Über den flachen, Gepatschferner stiegen wir, nur langsam an Höhe verlierend ab bis zum Punkt 3.065 m. Weiter ging’s hinunter über eine steile, z. T. versicherte Felsstufe bis wir auf 2.900 m den Langtauferer Gletscher erreichten. Jetzt ging es wieder aufwärts. Man linken Gletscherrand, hier waren die wenigsten Spalten, ging’s hinauf zum Weiskugeljoch auf 3.362 m, Mittagspause! Nochmals kurz sammeln dann steigen wir schräg an bis wir schließlich das letzte Drittel des herrlich geschwungenen Nordgrates erreichten.
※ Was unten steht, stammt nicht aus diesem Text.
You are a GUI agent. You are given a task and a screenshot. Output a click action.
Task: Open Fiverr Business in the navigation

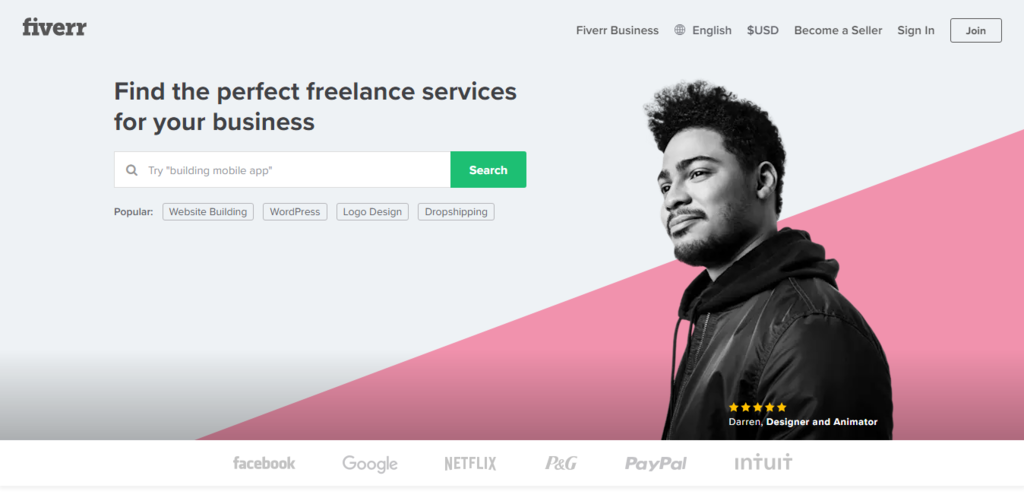click(617, 30)
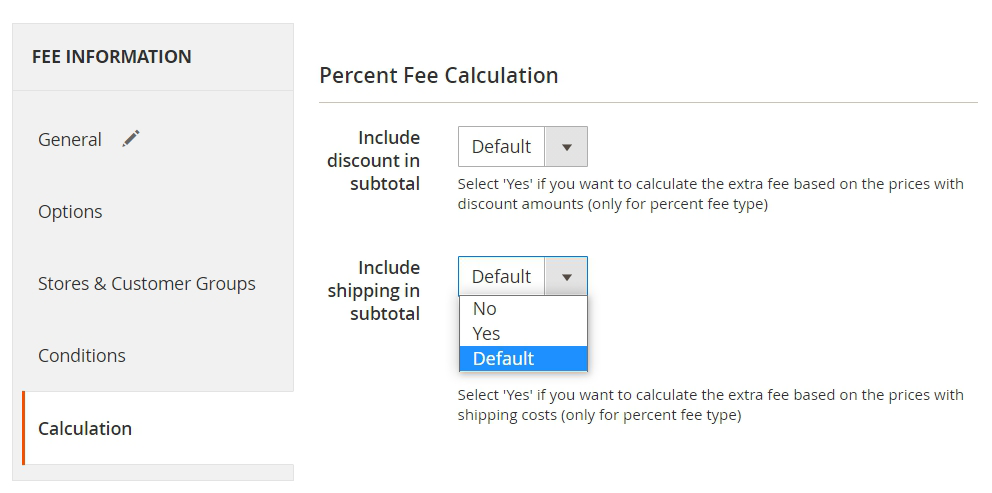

Am Grat herrschten gute Bedingungen, die steilsten Stellen waren mit 45° machbar und nur ein paar Meter Ier Kletterstellen im kombiniertem Gelände waren zu überwinden. Aber jetzt wurde es dann doch zähflüssiger als von mir erwartet. Aus Gründen der Sicherheit musste ich jetzt den kompletten Gratabschnitt (ca. 8 x 50 m Seillängen) mit Fixseilen versichern! Das hat viel Zeit gekostet, war aber notwendig, nachdem 2 Teilnehmer Probleme mit ihrer Psyche bekamen. Die Schwierigkeiten wurden gemeistert, der 3.739 m hohen Gipfel erreicht.
Aber rechte Freude wollte nicht aufkommen, denn der Rückweg erst über den Normalweg über die Südostflanke, und den schier endlos langen Hatscher über den Hintereisferner war noch sehr weit. Es ist bereits dunkel als wir das 2.413 m hohe Hochjochhospiz erreichen. Freundlicherweise bekommen wir noch ein Abendessen, und 2 Weizenbier laufen schnell durch die durstige Kehle.
Ein stolzer Gipfel lag hinter uns, aber die Tour war für einen Grundkurs zu lang und etwas zu anspruchsvoll, das nehme ich auf meine Kappe!
Blick auf den Weiskugel (rechts) – an dieser Stelle beginnt der Felsabbruch, der zum Langtauferer Ferner führt
Kurz unterm Weiskugelgipfel
26.07.08
Ausschlafen, gemütliches Frühstück, Abstieg zu den Rofenhöfen, Mittagessen, weiterer Abstieg nach Vent, Heimfahrt und schöner Abschluss in einem Prinzbacher Gasthaus.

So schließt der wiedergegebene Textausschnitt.